A weekly section discussing how general events can influence the near-term future of cryptocurrency sector
Citibank Economist Wants People to Abolish Cash
Citi’s economist Willem Buiter recently wrote a column in which he asked people to altogether abolish cash to save themselves from the problem of effective lower bound (ELB) on nominal interest rates. As per his thinking, the ELB exists only because the cash exists, using a pretty aggressive Taylor rule to display a differentiating scenario between the actual Federal rate cut during the financial crisis, and how low it could be if cash didn’t exist.
It somewhat is satisfactory for cryptocurrency followers who, by the very start, is supporting the idea of a cashless society, though for different reasons.

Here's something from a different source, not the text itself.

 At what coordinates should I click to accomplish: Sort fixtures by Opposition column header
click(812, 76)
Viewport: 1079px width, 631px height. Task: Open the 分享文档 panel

Fed Official Calls US Banks Undercapitalized
Thomas Hoeing, Vice Chairman of the Federal Deposit Insurance Corporation, recently published data that revealed US banks to be undercapitalized. According to the information provided by Hoeing, the asset-equity ratio for larger banks is averagely 4.97%. It simply indicates that each of the asset held by these banks have 95 cents borrowed.
Ripple Labs Requires Identification Details to Meet Regulations
Ripple Labs, the San Francisco based payment protocol provider, recently announced to add additional account creation and verification requirements to its T&C, based on the grounds of upsurging cryptocurrency regulations. The decision subsequently miffed the dedicated consumer base of the company.